On the opening weekend of the football season, Kingsburg (Calif.) High quarterback Garrett Steele pulled off one of the plays of the season, connecting with wide receiver Taylor Abernathy on a Hail Mary after scrambling some 20 yards in the backfield to avoid being sacked. The pass, which came with no time remaining on the clock, gave the Vikings a shocking come-from-behind victory against San Luis Obispo (Calif.) High and started them on their way to an eventual berth in the California Central Section Division III football title game against Porterville (Calif.) High.
That's where Steele stood earlier this month, facing a fourth-and-10 from his team's own 19-yard-line, with just more than two minutes remaining in his team's season. His coach, Dave Steele (Garrett Steele's uncle) told the players that the scenario was exactly like the final snap in the season-opening win over San Luis, and to go out and do it again. Amazingly, they did just that, as you can see below.

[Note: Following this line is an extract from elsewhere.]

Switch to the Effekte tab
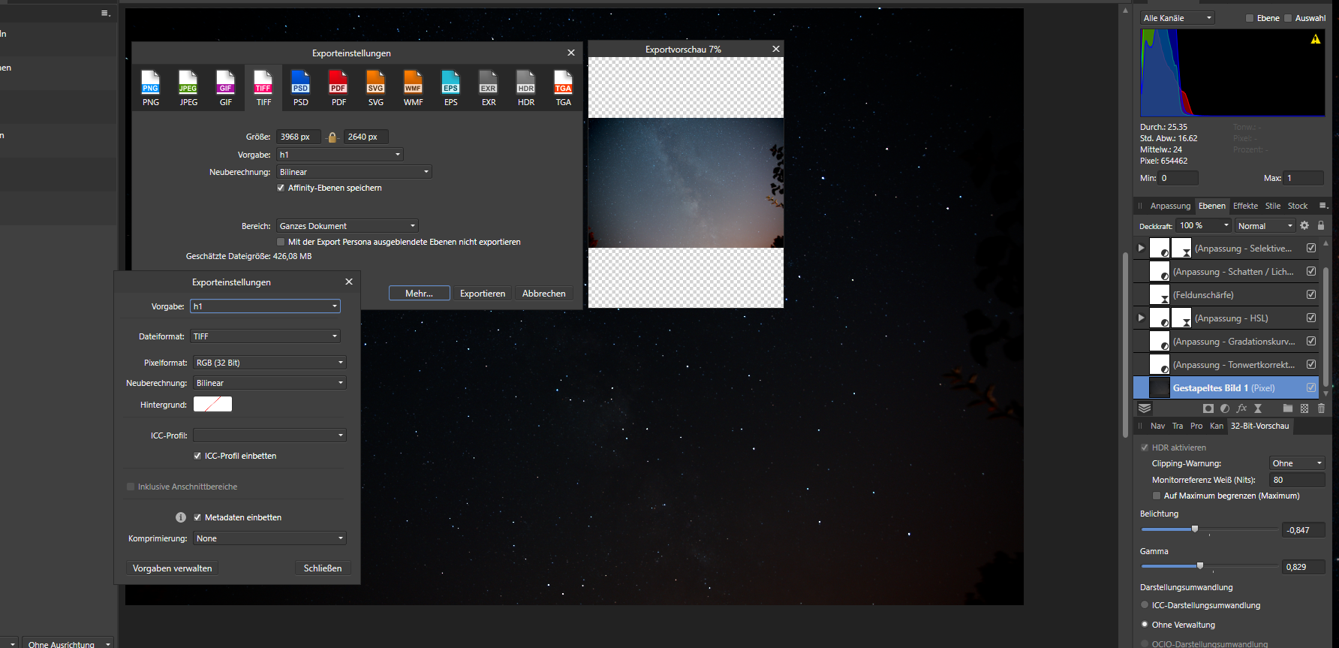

What this proves, besides the fact that lightning does occasionally strike twice in California and the fact that Division III California secondaries should always keep a very, very deep safety back late in games when playing Kingsburg, we don't know. What we do know is that Steele is a heck of a scrambling quarterback.
"Before the play, we were like: 'Remember San Luis. It can happen,'" Garrett Steele told the Fresno Bee. "I just bought time and, of course, Taylor was there again for the touchdown."
Just as he did against San Luis Obispo, Steele scrambled far behind the line of scrimmage, doubling back into the end zone and then to his left before unleashing a deep pass to -- you guessed it -- Abernathy, who raced in the rest of the way untouched for a game-winning score.
Equally eerily, both game-winning Hail Marys came from an almost identical spot on the field. The Sept. 4 pass to beat San Luis Obispo was snapped from the 20-yard-line, exactly one yard in front of the line of scrimmage used in the Central Section title game.
The touchdown strike was also a testament to an almost cosmic connection between a quarterback and his receiver, as well. The play that Kingsburg used on its final snap was only designed to have Abernathy run a traditional, 15-yard fan route. Instead, when the receiver saw Steele scrambling like crazy through the end zone, he impulsively broke upfield and found an open spot deep in Porterville territory.
"All we could do was keep trying and trying," Abernathy said. "When Garrett threw it to me, I was flying, saying: 'This is San Luis No. 2.'"
It was San Luis No. 2, much to the heartbreak of Porterville and San Luis Obispo, which was forced to live through a painful case of deja vu months after it lived the initial nightmare in living color.